Example-Based, Science-Based, and Rule-Based Modeling

> As the human development necessarily started with "learning by examples" (=EBM), the historic development (from Arabia\ Greece over Galilei and Leonardo up to Newton and Hawkins opened a cosmos of science and Sciencs-Based Modeling (SBM), which practically enabled and heavily influenced today's human life and society. 

> Unfortunately, EBM mostly got stuck with the restricted capabilities of human brains, who cannot handle more than a maximum of 3 to 5 parameters. SBM however experienced another gigantic enhancement by the development and rise of computers, which led also to some over-done SBMs, like eg calculating the stiffness of a car body by a more than 500.000 parameter FE-model, or employing today's biggest computers 24\7 in weather prediction, just because "we have enough computing power". So, practically, Modeling is SBM only in these days.

> Besides, there are several powerful statistical models in use . But every statistical model in it's kernell is based on some kind of assumptions (= prejudices), which potentially may lead to unknown errors of the results, especially in complex multi-parametric situations. Moreover, statistical models, if reliable and helpful, easily can feed their results as examples into EBMs. So, practically, they can be seen as parts of EBM world.

> The same goes for another important know-how source, eg in product and process design: Testing. It delivers several examples, more or less fitting eg the design goals, and so often more or less valued by the test owner. But EBM can use all of the results, especially the bad ones, to bring new insights and new solutions to the problem at hand.

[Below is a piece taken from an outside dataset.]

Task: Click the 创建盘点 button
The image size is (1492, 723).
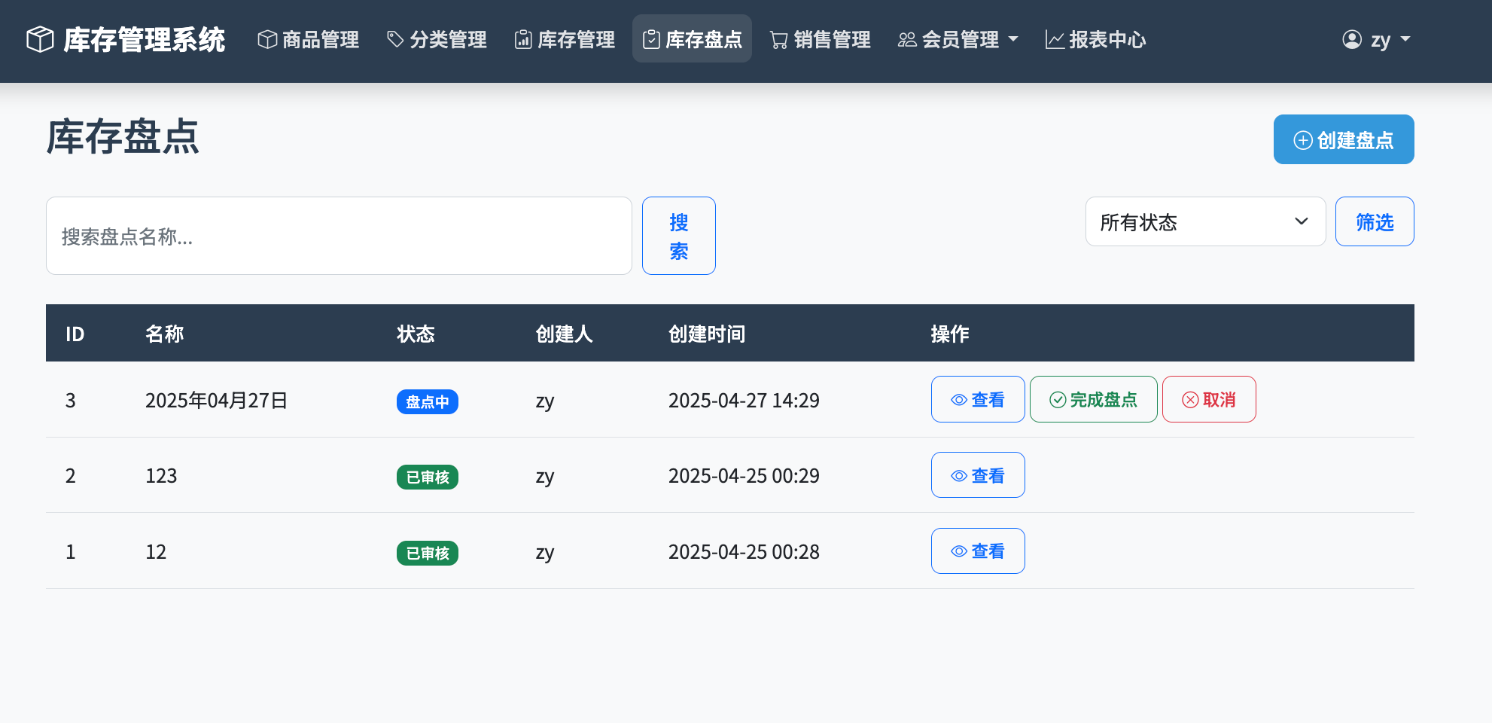Action: (1343, 139)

> Last not least, Rule-Based Models (RBMs} can play an important role in KHE projects. Not so much in the shape of Expert-Systems anymore, like proposed some decades ago, but often enough as arbitrary restrictions in a parameter space or restrictive relationships between some problem parameters. But as such, they most often can be easily integrated and fulfilled in an EBM's parameter set and KHB, respectively.

> In this light, EBMs or better networks of EBMs can be seen and used as a very powerful environment to collect, consolidate, integrate, concentrate, USE, and permanently refine the know-how from arbitrary sources (eg SBM, test, RBM, experts, etc pp) in any problem domain and application area, no matter how complex, interdisciplinary, or (un-)explored the problem at hand may be.

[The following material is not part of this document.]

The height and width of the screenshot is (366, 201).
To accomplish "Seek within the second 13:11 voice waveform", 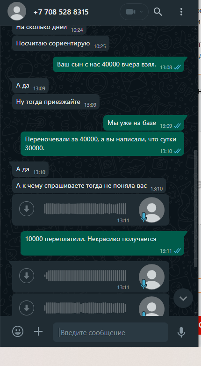I will [85, 276].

> As an example, the whole development (and manufacturing) know-how of a car (as a complex today's product) can be collected, stored, integrated, and refined in a meaningful structured network of EBMs, containing the complete and refined experience and know-how of a big team, gained over the years. Not only the know-how of a single car, but of an extended range of car types, the car company might be interested in. So, the "development of a new car" can be reduced to a work of minutes (compared to some years today), by employing the appropriate network of EBMs, and something like "customer-specific" car design (and manufacturing) can become reality.

> So it's about time to remember EBM, and to emphasize and extend the restricted EBM capabilities of human brains by developing and deploying reliable, problem-oriented networks of EBMs, which can concentrate the know-how from any sources, and can represent and handle today's complex inter-disciplinary problems in a convenient and powerful way.

> Along this way, opportunities can be opened to use the plethoria of examples available in our world, but treated and wasted most often as "trash" up to now. Everything = Examples! Any source can be integrated! Let us start to (re-)use the know-how implicitly available in examples!. So everything done and happening can be understood in this way as (a sequence of) examples to feed appropriate EBMs, to gain and to re-use the know-how contained, and to identify new know-how, hidden in the plethoria of examples available.